<ヤンキース9-5マリナーズ>◇21日(日本時間22日)◇ヤンキースタジアム

 【ニューヨーク=木崎英夫通信員】マリナーズ・イチロー外野手(36)がヤンキース戦で2打席連続本塁打を放った。1回にメジャー通算32本目の先頭打者アーチを記録すると、3回にも2打席連続の5号ソロ。1試合2発は昨年5月15日以来5度目で、敵地では8年ぶり。9回にも相手の守護神リベラから安打を放ち、今季50度目の複数安打で200安打まであと41本とした。

 イチローは見逃さなかった。2本塁打は、いずれもヒッティングカウントから、捕手ポサダの構えたミットとは反対の高さとコースに来るチェンジアップ。初回第1打席はカウント0-2から外角に浮いた3球目を、続く3回の第2打席はカウント0-1から外へ逃げきらない2球目を踏みこんで振り抜いた。2発とも痛烈なライナーとなり、ヤンキースファンが陣取る右中間席へ飛びこんだ。

 敵地での2連発は、02年7月13日にレイズのトロピカーナフィールドで記録して以来8年ぶり。ヤンキースタジアムでは初となった。ところが新“聖地”での快挙には、さしたる感情がわいてこない。「普段なら入らないのに入るのは特別だよ」と、右翼から右中間にかけて狭い独特の形状に触れたぐらい。それも09年に開場した新スタジアムの客層の変化によるところが大きい。熱くどぎついヤジを容赦なく浴びせてくるファンが減った。昨年のイチローは物足りなさを感じ、捕ったボールをスタンドに投げ入れる構えからグラブにしまう挑発行為まで見せた。
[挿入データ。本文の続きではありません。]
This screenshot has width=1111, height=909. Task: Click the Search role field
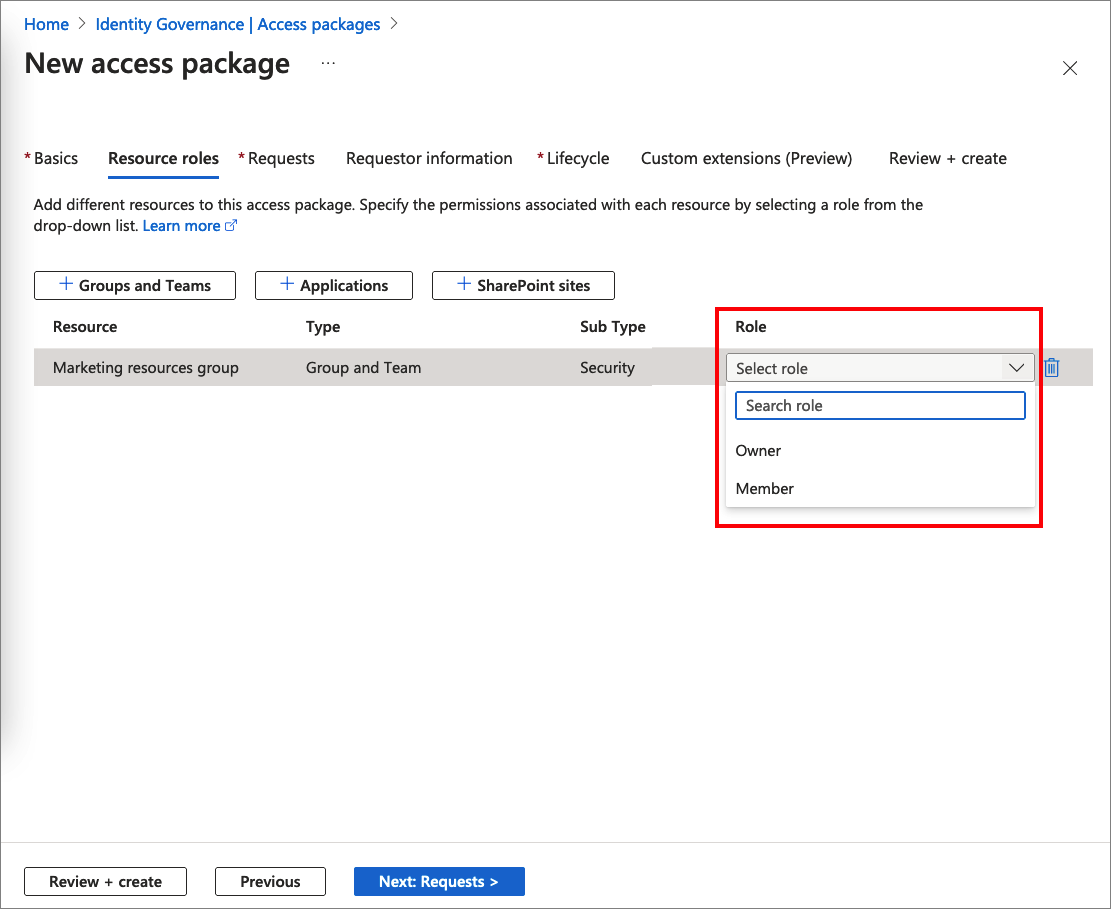click(880, 405)
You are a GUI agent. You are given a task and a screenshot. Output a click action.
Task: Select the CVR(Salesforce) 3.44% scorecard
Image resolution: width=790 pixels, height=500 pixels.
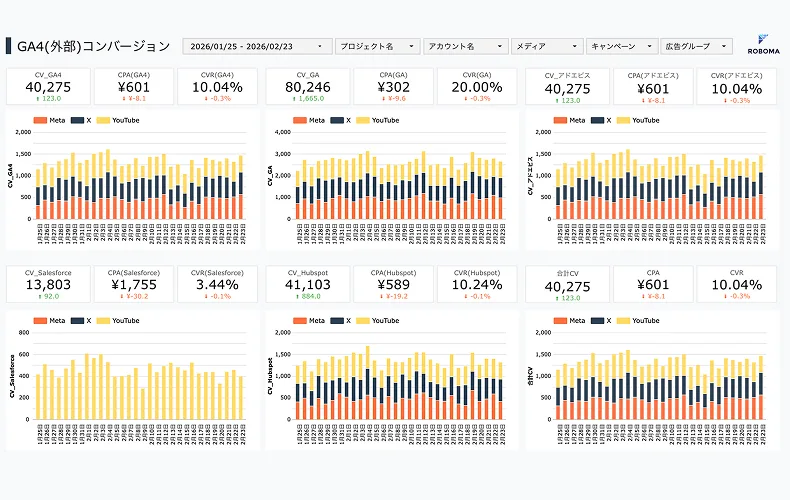point(217,285)
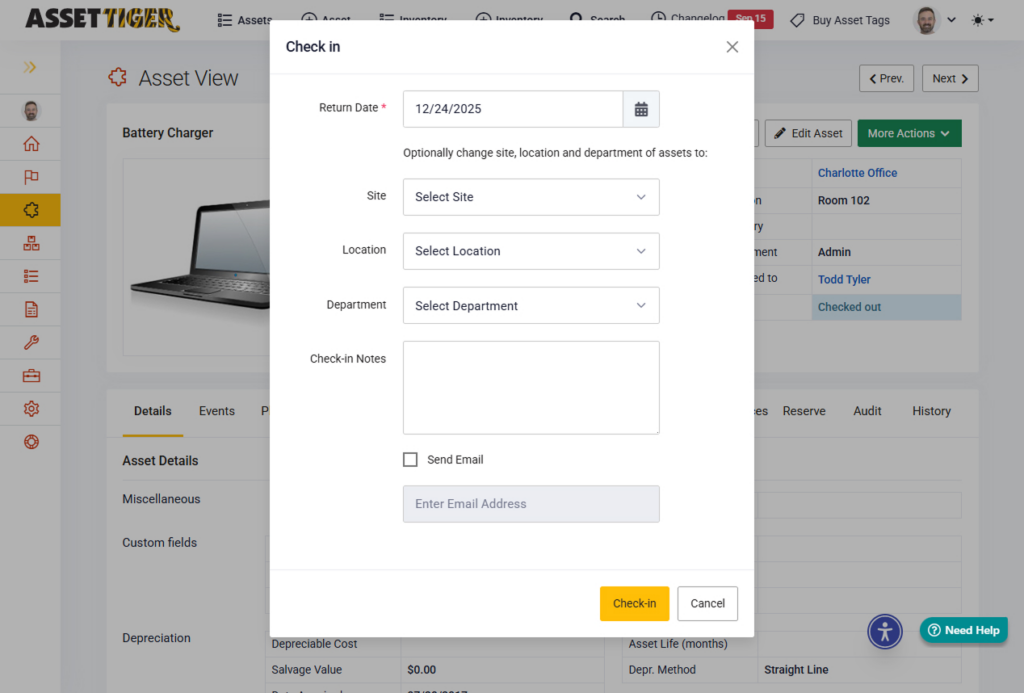Expand the Select Location dropdown

531,251
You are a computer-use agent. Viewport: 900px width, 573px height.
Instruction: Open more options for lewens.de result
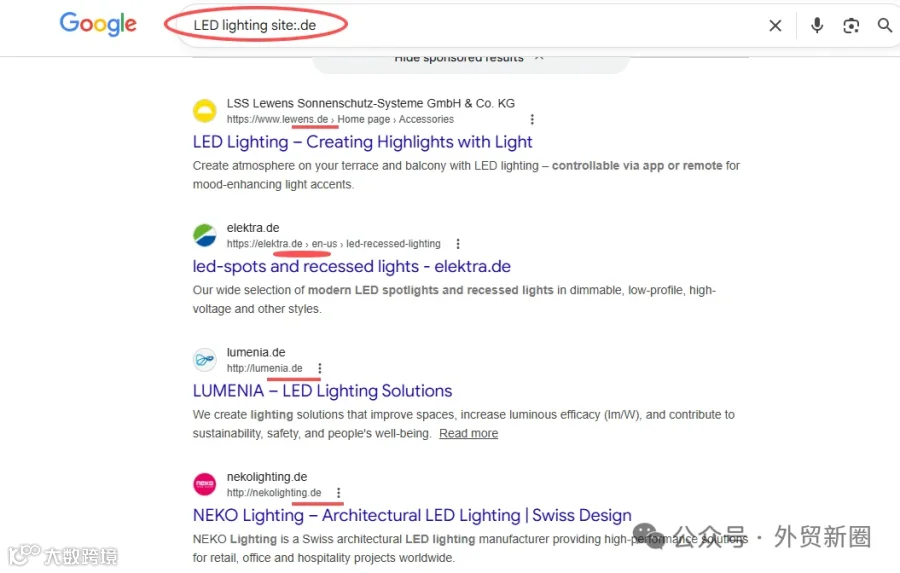(x=532, y=119)
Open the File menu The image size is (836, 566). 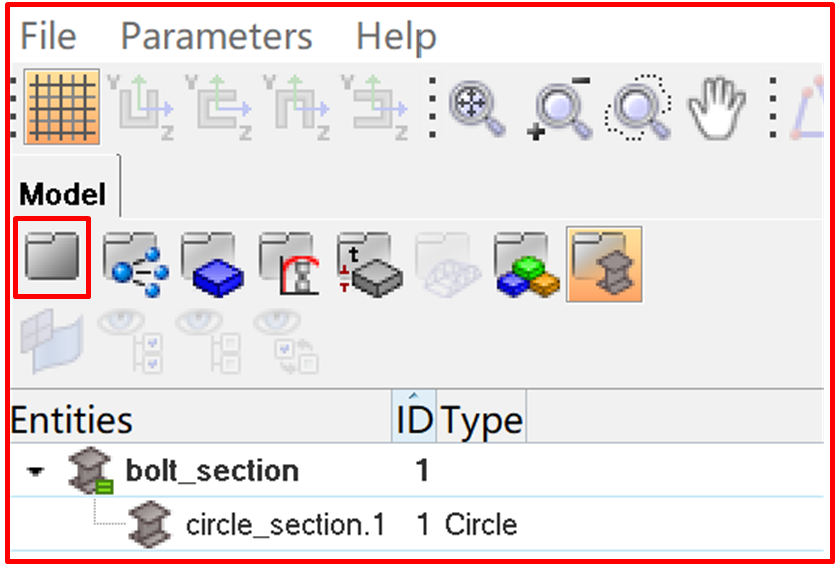[x=49, y=37]
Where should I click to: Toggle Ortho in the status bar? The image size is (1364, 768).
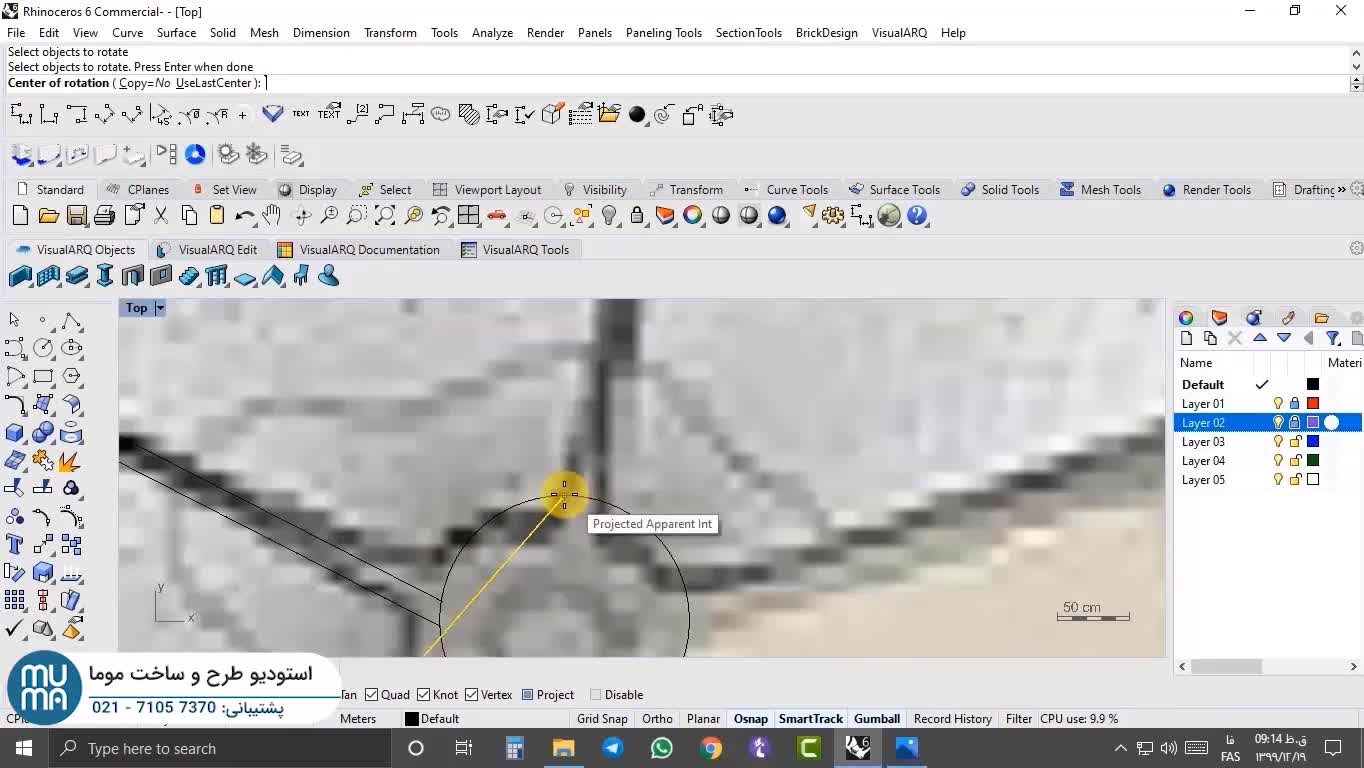pos(657,719)
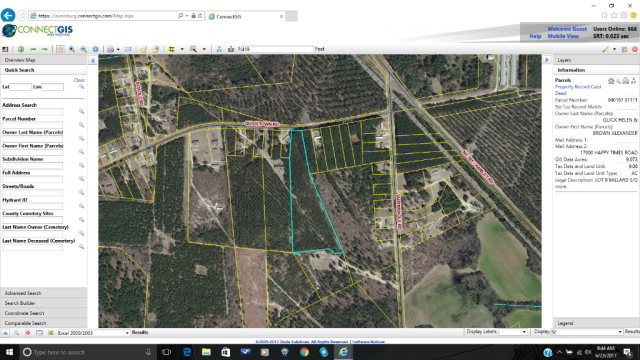Run the Address Search magnifier icon
The width and height of the screenshot is (640, 360).
81,111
 この日も自軍の3番ブラニャンが右翼3階席に超特大弾を放ったが、敵側の打球はフィールドに投げ返す反骨のルールは順守されることなく、捕球した観客は手放さなかった。「おととしとは違いますね。お客さんの層が変わられましたからね」とイチローはあらためて実感した。

 もっとも、ピンストライプに身を包んだ難攻不落の好敵手リベラとの一騎打ちには変わらぬ感情がある。「そりゃ、他とはもちろん違いますよね。最も難しい1人であることは間違いないですね」。9回の最終打席、リベラは投じた7球すべて得意のカットボールで挑み、イチローはバットをへし折られることなく内角球を技で左前に運んだ。「意地?

 っていうか、ないケースってあるのかな」。4万8158人のファンで満員に膨れ上がっても、かつての空気が流れないブロンクスで、イチローは自分の打撃を楽しんだ。